Bad example, aside from using a computer, I can also rig a rube goldberg machine to play instruments. Youtube is full of that stuff including one that has somebody rig a car with some sticks and hit instruments as they are going at high speed.

And while I don't claim resulting high magic with our machine would be the best, I do think it is possible. Mostly. We should take look at high magic first I think.

At any rate what we are doing with Waysone is actually fairly similar to what I imagine our work would end up looking like altough with 8 winds rather than runes an like. Might end up as a tower or something. Depends on high magic I suppose.

But still that would be an advancement for the collages no?
 
Bad example, aside from using a computer, I can also rig a rube goldberg machine to play instruments. Youtube is full of that stuff including one that has somebody rig a car with some sticks and hit instruments as they are going at high speed.

And while I don't claim resulting high magic with our machine would be the best, I do think it is possible. Mostly. We should take look at high magic first I think.
The thing that is missing from the analogy is that the instruments are partially made out of snakes that hate you and your machine and are sometimes actively trying to kill you or sabotage your machine.
 
Generally high magic needs someone making the winds play nice, a enchantment would need it's own mechanism to make 8 enchantments play nice to get a coherent end result.
I think just having 8 enchantments go off Simultaneously next to each other might be a bit much.
As for the waystones? The whole way the leylines work is to abuse how the winds interact with each other and dhar to not have to actually wrangle them but have them wrangle each other. The storage and release mechanism are still the most complicated part of a waystone and they don't even try to be high magic.
 
Bad example, aside from using a computer, I can also rig a rube goldberg machine to play instruments. Youtube is full of that stuff including one that has somebody rig a car with some sticks and hit instruments as they are going at high speed.

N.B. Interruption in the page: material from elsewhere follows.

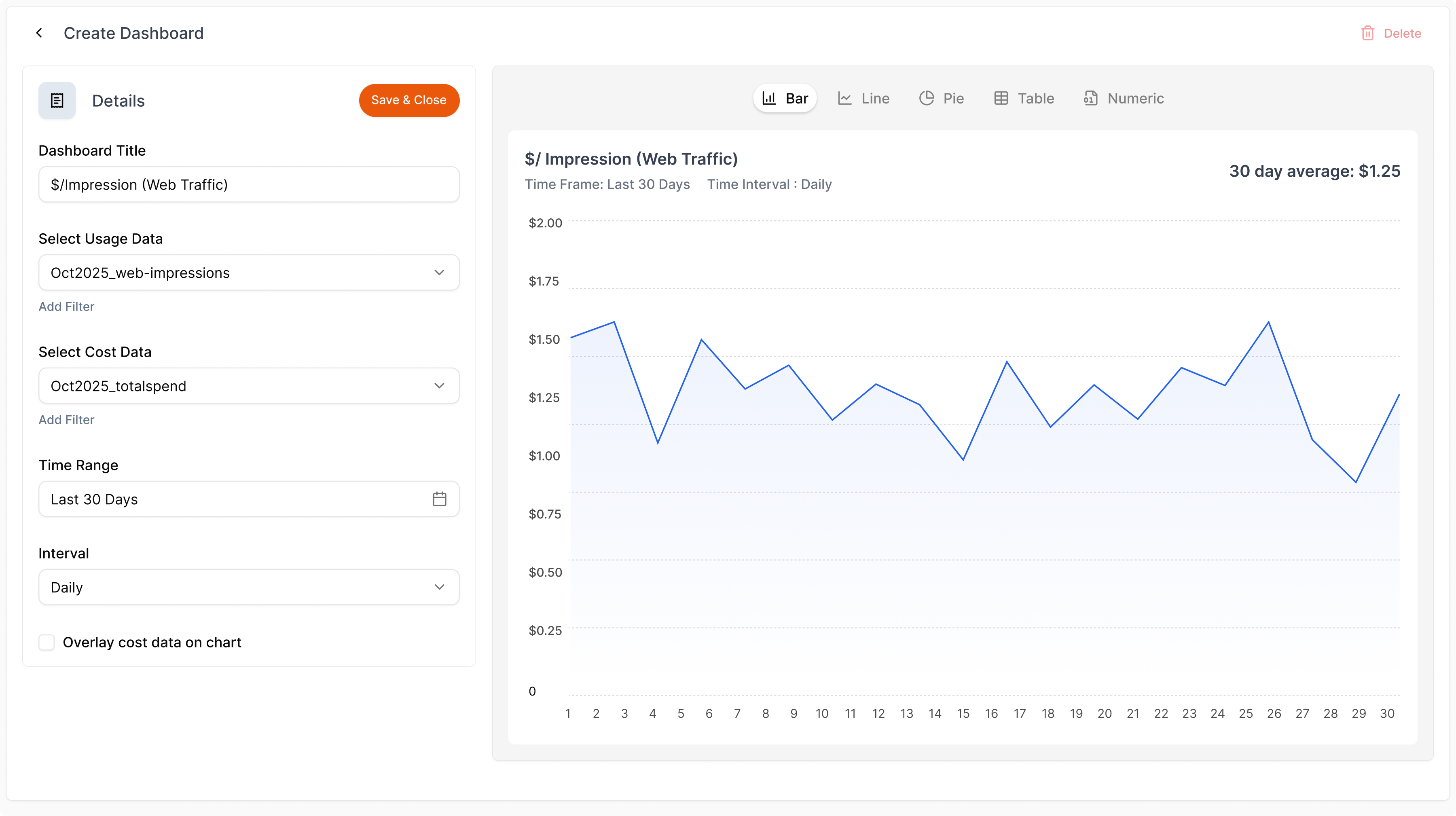Click the Bar chart icon

[x=769, y=98]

And while I don't claim resulting high magic with our machine would be the best, I do think it is possible. Mostly. We should take look at high magic first I think.

At any rate what we are doing with Waysone is actually fairly similar to what I imagine our work would end up looking like altough with 8 winds rather than runes an like. Might end up as a tower or something. Depends on high magic I suppose.

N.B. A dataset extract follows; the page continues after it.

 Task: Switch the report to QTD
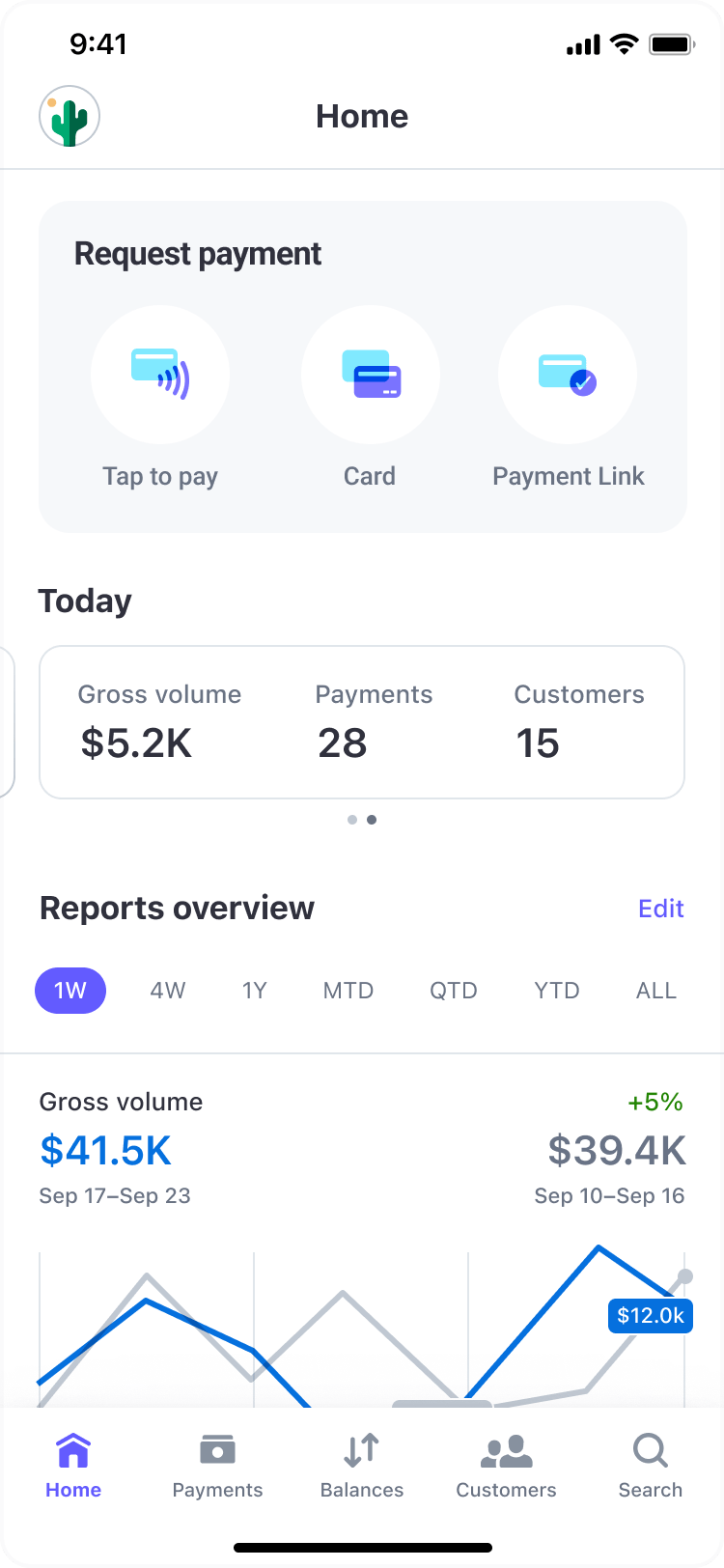click(x=454, y=991)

But still that would be an advancement for the collages no?

Way, way back when we were talking about making an alarm system for K8P before we took the Dum job @Boney told us that any kind of 'magic that does magic' enchantment is Tzeench bait even if we could manage it. Since I know this will be brought up, I think the reason Waystones do not count for that is that they are not producing physical effects, they are not doing spells with the magic that is passing through the network, they are just moving it along, like an arcane sewage system
 
Did we get everything we want out of apparition binding? Because I feel like we could definitely bind a second batch of knights for a different spell.

Having more battle magic than melkoth's seems pretty valuable and binding like 5 or 10 knights for that seems like it would be effective, between our ability to teleport anywhere on the battlefield and also go invisible while our knights wreak havoc.

I get why we went for a defender style spell initially, but making a more offensive battle magic variant still seems like it could be in the cards.